Cystic Fibrosis (CF) is a frequent recessive autosomal disease characterized by a wide variety of sequence alterations in the Cystic Fibrosis Transmembrane Regulator (CFTR) gene [1,2]. Since the initial characterisation of the CFTR gene in 1989 [1], more than 2000 mutations have been reported to the Cystic Fibrosis Consortium (http://www.genet.sickkids.on.ca/cftr). These mutations can alter CFTR function by mechanisms that range from the loss of chloride conductance to complete absence of protein synthesis. In fact according to the impact of the genetic defection, CFTR mutations could be grouped in six classes: Class I induces protein synthesis defect due to premature Stop codon or alteration of critical RNA signal results in failure to synthesize full-length CFTR, class II induces folding or trafficking defect, class III and IV affect the CFTR function at the cell surface respectively the gating or the conductance, Class V and VI induce a diminution of the quantity of functional CFTR respectively by splicing defect or by CFTR stability decrease [3,4].

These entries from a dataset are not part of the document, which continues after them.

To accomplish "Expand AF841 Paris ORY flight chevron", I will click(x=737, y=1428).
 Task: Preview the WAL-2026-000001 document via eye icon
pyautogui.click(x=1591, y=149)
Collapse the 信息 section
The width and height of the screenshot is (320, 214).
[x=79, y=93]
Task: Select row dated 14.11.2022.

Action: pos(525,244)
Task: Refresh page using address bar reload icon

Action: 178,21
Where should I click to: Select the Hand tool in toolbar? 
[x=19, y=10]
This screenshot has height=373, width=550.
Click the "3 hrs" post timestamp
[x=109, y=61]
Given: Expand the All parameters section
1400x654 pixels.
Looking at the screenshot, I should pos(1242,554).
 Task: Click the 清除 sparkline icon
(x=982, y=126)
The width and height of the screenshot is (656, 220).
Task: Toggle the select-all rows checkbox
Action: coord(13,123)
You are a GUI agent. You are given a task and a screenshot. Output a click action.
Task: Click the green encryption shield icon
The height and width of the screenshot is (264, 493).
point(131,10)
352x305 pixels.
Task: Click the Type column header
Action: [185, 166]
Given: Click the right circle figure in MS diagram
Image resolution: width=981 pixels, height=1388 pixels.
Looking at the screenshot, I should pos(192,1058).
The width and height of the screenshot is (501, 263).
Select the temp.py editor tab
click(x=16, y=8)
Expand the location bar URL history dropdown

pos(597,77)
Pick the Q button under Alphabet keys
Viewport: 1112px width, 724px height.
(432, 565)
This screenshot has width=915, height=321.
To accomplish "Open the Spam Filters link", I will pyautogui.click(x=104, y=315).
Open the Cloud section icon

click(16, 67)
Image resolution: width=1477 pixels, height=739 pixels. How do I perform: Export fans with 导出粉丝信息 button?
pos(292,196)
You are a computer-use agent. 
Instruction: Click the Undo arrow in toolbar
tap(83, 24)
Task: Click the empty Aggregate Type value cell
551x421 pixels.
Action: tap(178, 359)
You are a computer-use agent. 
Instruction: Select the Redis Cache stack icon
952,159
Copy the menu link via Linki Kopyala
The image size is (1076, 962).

The history of Lebanon, characterized by flows of different ethnic groups, has enabled the introduction of new genes and a wide variety of genetic diseases. The early development of medical services in Lebanon has facilitated the detection of many inherent disorders. CF figures among the 184 reported genetic diseases of the Lebanese population. Even though no epidemiological studies were performed to determine the CF incidence in Lebanon, multiple factors advocate that it could be relatively high.
1) The Lebanese CFTR mutational spectrum [5,6] uncovered the major European and minor Arab influences on the Lebanese CFTR gene pool.
2) The lack of intra-communities mixing [7] and the consanguineous marriage that has a prevalence of 35.5% especially in the non-Christian communities and suburbs of Beirut [8] tend to extent the incidence of CF in Lebanon. Consanguinity that had historically a higher rate is an essential cause of new CF Lebanese patients. 50% of CF child in Lebanon were issued from a consanguineous marriage [5,6].
3) The enumerated CF cases in Arabs along the last two decades had revealed a decreasing incidence while ascending from the Mediterranean Sea to Arab Peninsula. An extrapolation to these observations presumes a high incidence in Lebanon regarding to its geographical position.
In the Lebanese population, the incidence of both common and rare genetic diseases is relatively high compared to neighbor countries [5] due to the existence of several communities and consanguineous marriage. Around 17% of the patients admitted to the Pediatric Service of American University in Beirut during 1961, 1966 and 1971, were found to suffer from a genetically caused or predisposed disorder [9]. Even thought the first Arab CF child was detected in Lebanon in 1958 [10], few accurate data were presented during the following years to study this disease in the Lebanese population.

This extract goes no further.